Swap every "GUI agent" in the entries below for "screen agent" and leave everything else as it is.

[Data listing]
....................

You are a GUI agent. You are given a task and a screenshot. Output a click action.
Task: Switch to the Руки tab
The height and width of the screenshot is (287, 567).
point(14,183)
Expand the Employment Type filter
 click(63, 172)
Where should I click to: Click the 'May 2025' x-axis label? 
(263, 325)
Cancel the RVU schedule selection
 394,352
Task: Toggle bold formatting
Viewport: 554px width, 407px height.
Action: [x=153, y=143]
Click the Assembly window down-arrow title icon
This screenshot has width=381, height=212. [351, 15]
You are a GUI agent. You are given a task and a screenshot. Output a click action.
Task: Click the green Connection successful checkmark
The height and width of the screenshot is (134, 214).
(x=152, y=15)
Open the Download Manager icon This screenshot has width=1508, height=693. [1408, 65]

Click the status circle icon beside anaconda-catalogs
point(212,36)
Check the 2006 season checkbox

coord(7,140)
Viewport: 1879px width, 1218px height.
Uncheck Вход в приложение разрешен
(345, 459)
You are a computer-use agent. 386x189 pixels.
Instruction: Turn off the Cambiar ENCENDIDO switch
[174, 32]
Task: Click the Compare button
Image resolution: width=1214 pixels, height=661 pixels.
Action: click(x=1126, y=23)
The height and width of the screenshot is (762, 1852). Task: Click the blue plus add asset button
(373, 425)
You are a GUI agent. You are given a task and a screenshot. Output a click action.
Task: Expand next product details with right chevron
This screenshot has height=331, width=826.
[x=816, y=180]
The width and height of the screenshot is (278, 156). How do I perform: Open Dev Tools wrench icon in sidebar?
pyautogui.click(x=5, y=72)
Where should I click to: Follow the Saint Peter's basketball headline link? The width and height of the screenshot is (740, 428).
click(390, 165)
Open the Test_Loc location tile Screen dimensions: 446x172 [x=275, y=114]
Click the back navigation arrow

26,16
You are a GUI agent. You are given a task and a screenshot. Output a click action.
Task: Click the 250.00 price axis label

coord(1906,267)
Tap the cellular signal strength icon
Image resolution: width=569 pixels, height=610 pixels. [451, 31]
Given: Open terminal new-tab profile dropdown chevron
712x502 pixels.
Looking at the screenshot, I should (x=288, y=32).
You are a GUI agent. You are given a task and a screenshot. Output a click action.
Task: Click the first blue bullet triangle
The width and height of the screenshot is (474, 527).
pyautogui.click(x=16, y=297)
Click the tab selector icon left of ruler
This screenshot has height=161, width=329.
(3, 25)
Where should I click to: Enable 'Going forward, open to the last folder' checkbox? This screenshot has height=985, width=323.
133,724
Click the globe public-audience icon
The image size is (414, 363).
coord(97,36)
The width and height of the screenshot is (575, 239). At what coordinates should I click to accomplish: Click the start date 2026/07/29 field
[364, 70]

....................

## [TASK ANSWER]
You are a screen agent. You are given a task and a screenshot. Output a click action.
Task: Switch to the Руки tab
The height and width of the screenshot is (287, 567).
point(14,183)
Expand the Employment Type filter
 click(63, 172)
Where should I click to: Click the 'May 2025' x-axis label? 
(263, 325)
Cancel the RVU schedule selection
 394,352
Task: Toggle bold formatting
Viewport: 554px width, 407px height.
Action: [x=153, y=143]
Click the Assembly window down-arrow title icon
This screenshot has width=381, height=212. [351, 15]
You are a screen agent. You are given a task and a screenshot. Output a click action.
Task: Click the green Connection successful checkmark
The height and width of the screenshot is (134, 214).
(x=152, y=15)
Open the Download Manager icon This screenshot has width=1508, height=693. [1408, 65]

Click the status circle icon beside anaconda-catalogs
point(212,36)
Check the 2006 season checkbox

coord(7,140)
Viewport: 1879px width, 1218px height.
Uncheck Вход в приложение разрешен
(345, 459)
You are a computer-use agent. 386x189 pixels.
Instruction: Turn off the Cambiar ENCENDIDO switch
[174, 32]
Task: Click the Compare button
Image resolution: width=1214 pixels, height=661 pixels.
Action: click(x=1126, y=23)
The height and width of the screenshot is (762, 1852). Task: Click the blue plus add asset button
(373, 425)
You are a screen agent. You are given a task and a screenshot. Output a click action.
Task: Expand next product details with right chevron
This screenshot has height=331, width=826.
[x=816, y=180]
The width and height of the screenshot is (278, 156). How do I perform: Open Dev Tools wrench icon in sidebar?
pyautogui.click(x=5, y=72)
Where should I click to: Follow the Saint Peter's basketball headline link? The width and height of the screenshot is (740, 428).
click(390, 165)
Open the Test_Loc location tile Screen dimensions: 446x172 [x=275, y=114]
Click the back navigation arrow

26,16
You are a screen agent. You are given a task and a screenshot. Output a click action.
Task: Click the 250.00 price axis label

coord(1906,267)
Tap the cellular signal strength icon
Image resolution: width=569 pixels, height=610 pixels. [451, 31]
Given: Open terminal new-tab profile dropdown chevron
712x502 pixels.
Looking at the screenshot, I should (x=288, y=32).
You are a screen agent. You are given a task and a screenshot. Output a click action.
Task: Click the first blue bullet triangle
The width and height of the screenshot is (474, 527).
pyautogui.click(x=16, y=297)
Click the tab selector icon left of ruler
This screenshot has height=161, width=329.
(3, 25)
Where should I click to: Enable 'Going forward, open to the last folder' checkbox? This screenshot has height=985, width=323.
133,724
Click the globe public-audience icon
The image size is (414, 363).
coord(97,36)
The width and height of the screenshot is (575, 239). At what coordinates should I click to accomplish: Click the start date 2026/07/29 field
[364, 70]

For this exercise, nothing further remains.